Matthew records the appearance of the Baptist as the forerunner-preacher of the Kingdom, issuing a call to repentance and promising the arrival of the “One more powerful than I.”

With a subtle change from “John the Baptizer,” as in Mark to “John the Baptist,” Matthew changes the perspective on John from baptizing to preaching by making “Baptist,” a title. It is John’s preaching much more than his baptizing that is highlighted and Matthew gives us a terse definition of just what a prophet is, namely, quoting Isaiah, a voice calling in the desert. John’s main function is to announce, to proclaim the imminent judgment of God and the coming of “One more powerful than I.”
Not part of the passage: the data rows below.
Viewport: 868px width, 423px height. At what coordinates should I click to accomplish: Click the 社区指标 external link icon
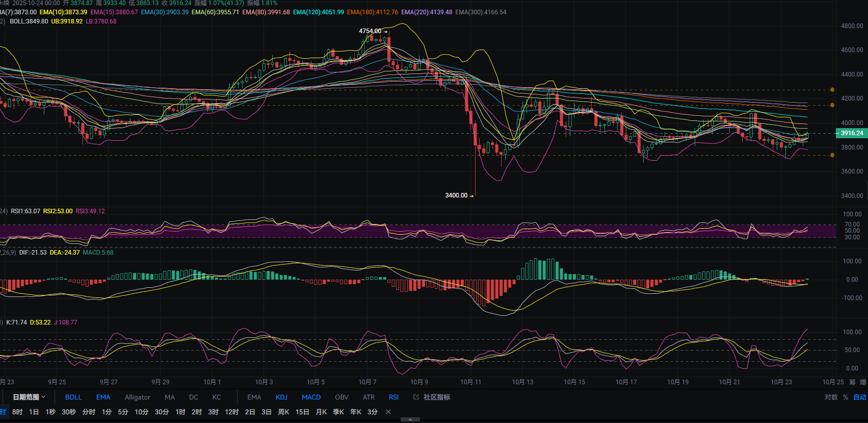pyautogui.click(x=416, y=397)
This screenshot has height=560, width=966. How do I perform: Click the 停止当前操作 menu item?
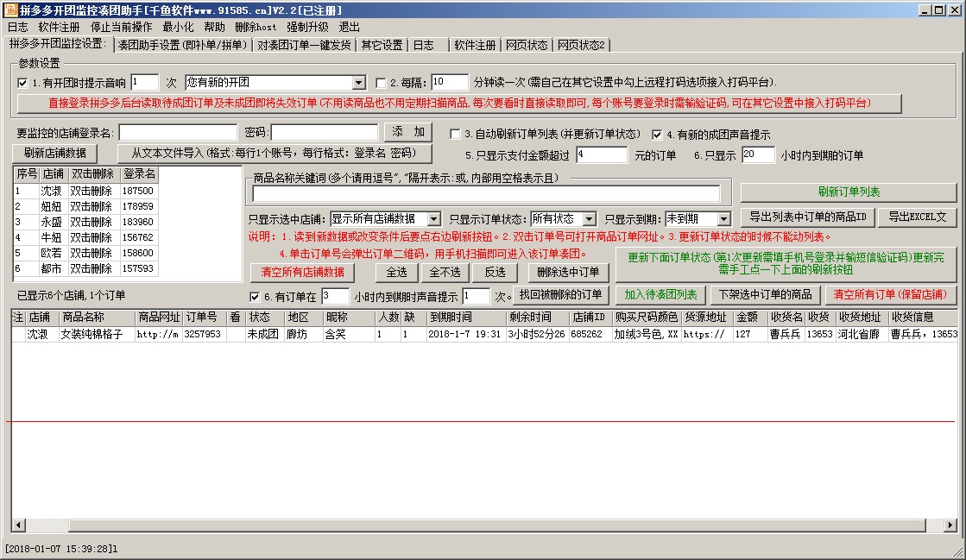121,27
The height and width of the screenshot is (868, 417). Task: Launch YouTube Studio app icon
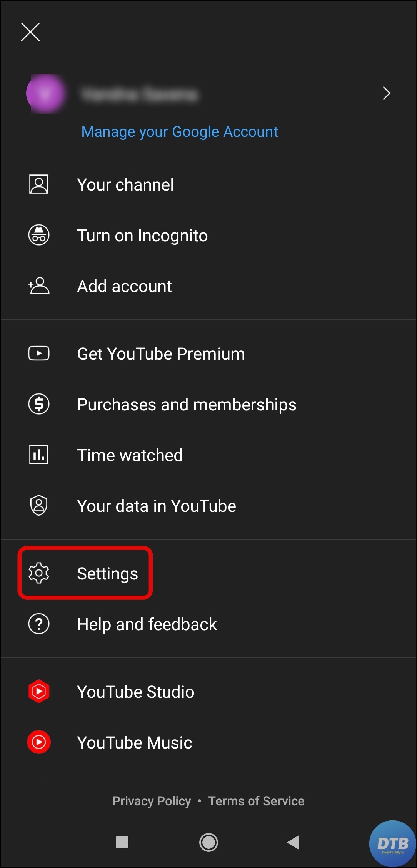[39, 692]
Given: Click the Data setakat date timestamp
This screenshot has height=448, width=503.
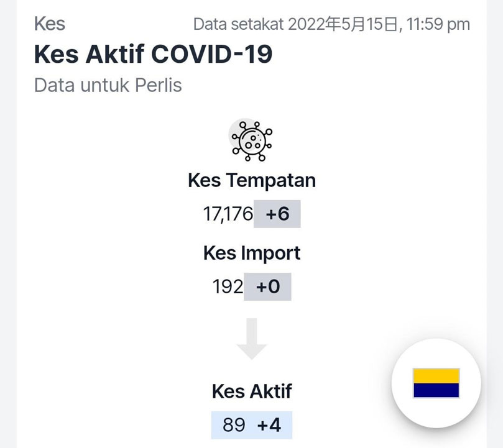Looking at the screenshot, I should (x=331, y=24).
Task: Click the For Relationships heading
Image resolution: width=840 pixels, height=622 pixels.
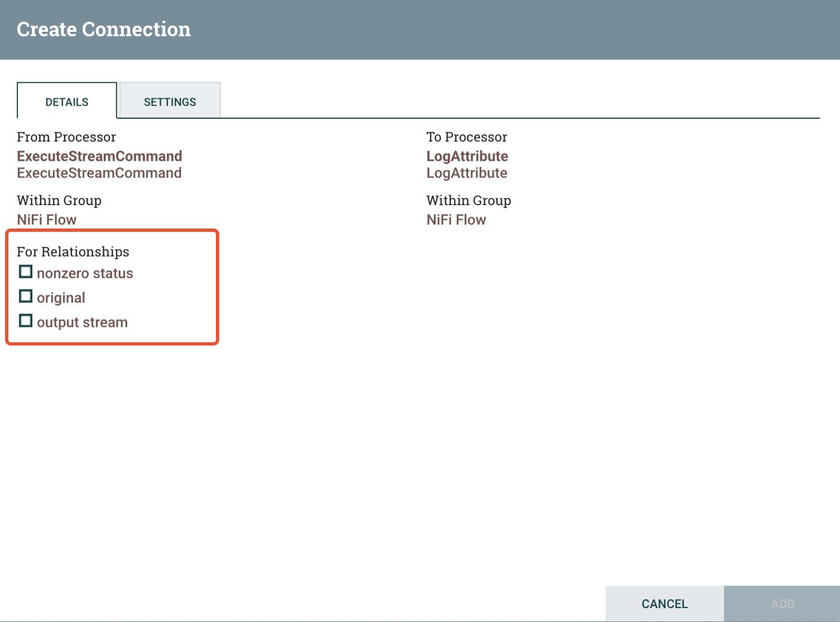Action: pos(73,252)
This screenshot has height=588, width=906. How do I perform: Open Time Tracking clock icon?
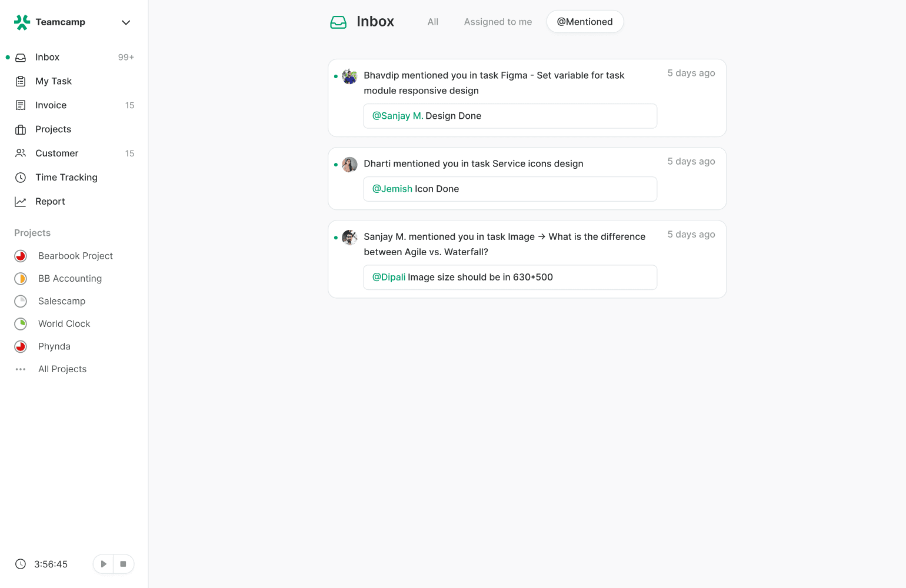21,178
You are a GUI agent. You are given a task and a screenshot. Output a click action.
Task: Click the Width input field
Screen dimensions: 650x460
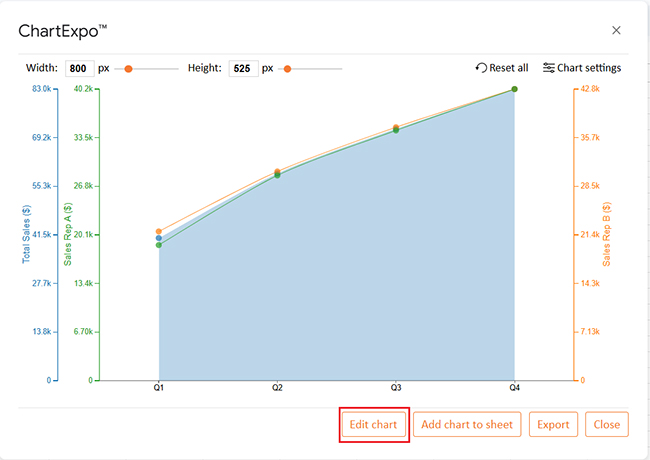pyautogui.click(x=80, y=68)
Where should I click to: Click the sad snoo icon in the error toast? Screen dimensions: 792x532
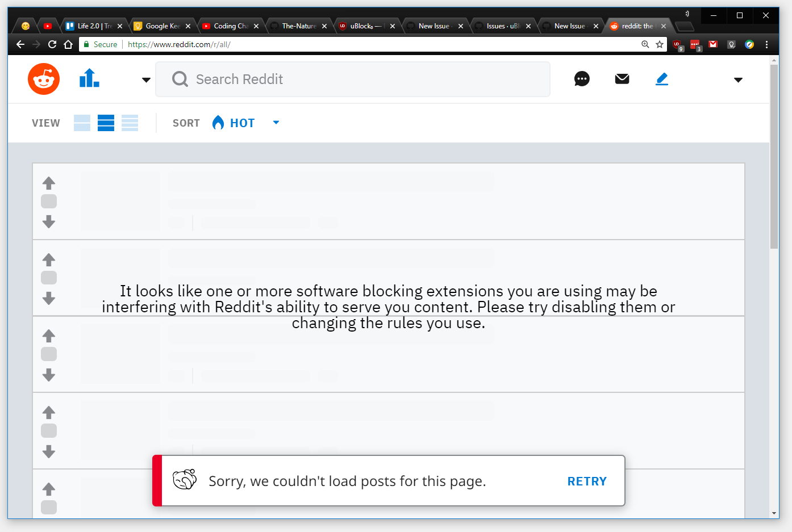click(x=184, y=480)
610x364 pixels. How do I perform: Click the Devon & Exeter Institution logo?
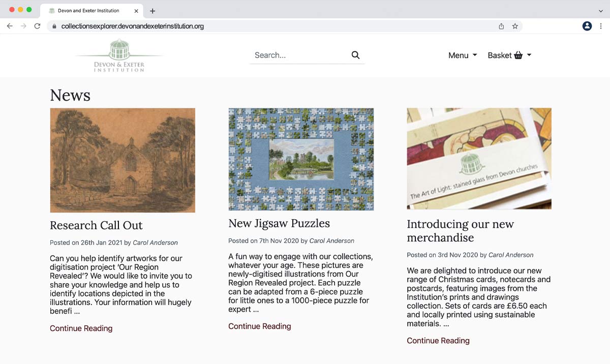[119, 56]
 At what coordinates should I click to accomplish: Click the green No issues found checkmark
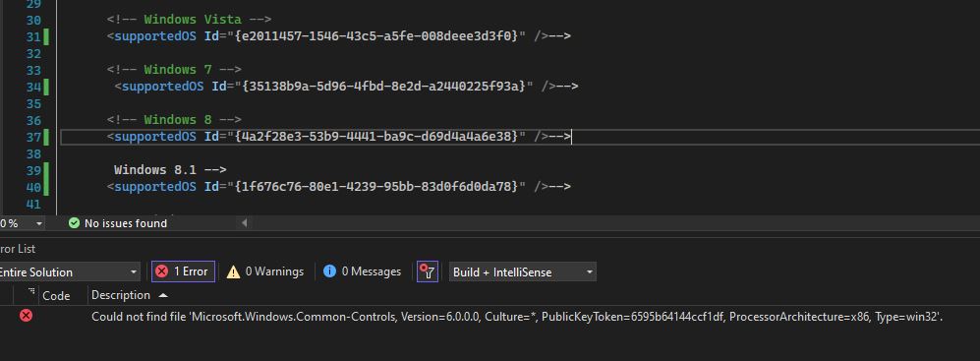(x=74, y=222)
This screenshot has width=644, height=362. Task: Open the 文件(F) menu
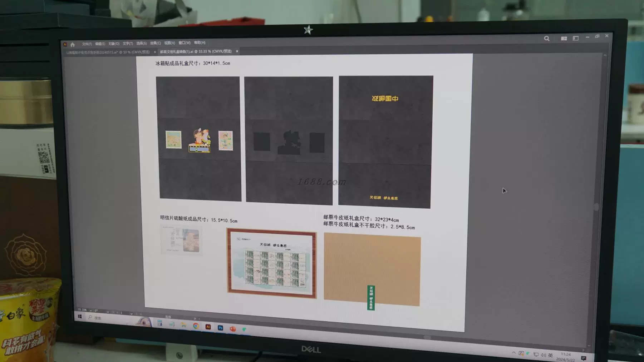(87, 44)
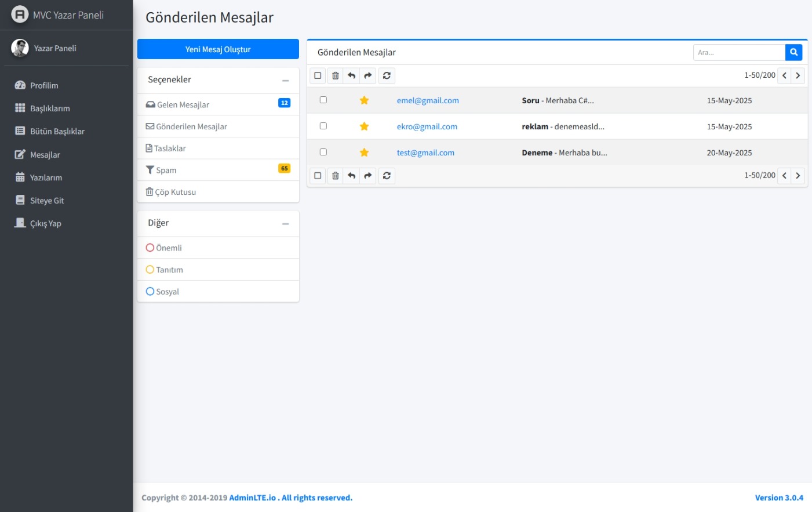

John calls from the desert for repentance, a change of heart, outlook, life, in order to prepare for this judgment and to favorably pass it. Since this repentance is essentially an interior event, the external evidence of that decision is shown first by a baptism of water, and then followed by a change of life, by a change of behavior.

John was an important figure in his own right. His preaching created a widespread revival movement and his followers constituted a significant sect within Judaism. In fact, this group maintained a separate existence beyond the New Testament period. Even Josephus, the well-known Jewish historian of the period, devotes more space to John than to Jesus and his followers. Despite his independent renown, Matthew is interested in John only in so far as he throws light on the mission of Jesus and as a model for Christians as forerunners of the second and final coming of Christ at the End Time or end of time. In his view John’s preaching and life-example prepares the way for Jesus’ ministry and provides the setting for the launching of Jesus’ mission.

In verse one, a preacher in the desert of Judea: John is introduced abruptly, distinguished by his title, “the Baptist,” since he was the first to baptize others. It is not clear whether John originally belonged to an Essene community or to the Qumran sect, roughly equivalent to Christian monasteries of former times. These folks believed the End was imminent and withdrew from the world to prepare for it by study of Scripture and by living an ascetical life. Both were baptizing groups, but the baptisms were self-administered and repeated, ritual acts, an extension of mainstream Judaism’s many ritual washings. At Qumran baptism was practiced as an initiation rite, entrance into a life of repentance and of preparation for the impending Doomsday. That act seems to have been regularly repeated by the “monk.” John’s baptism was quite different. It was a single, unrepeatable act, as was Christian Baptism, signifying repentance rather than ritual purification, something one underwent rather than performed.

The “desert of Judea,” is the land that drops steeply from the Judean hills to the Dead Sea, not all of which is desert.

In verse two, repent, repentance, not baptism, is the object and goal of John’s preaching. Baptism is an expression of, evidence of, confirmation of, pledge of repentance, not a substitute for it. Matthew has John preach the very words that Jesus will later use Matthew 4:17, the cry of the prophets, repent. Repentance is more than being “sorry,” for past sins. It is not primarily emotional. It is a determined, purposeful turning away from a sinful past and a full-hearted turning to God.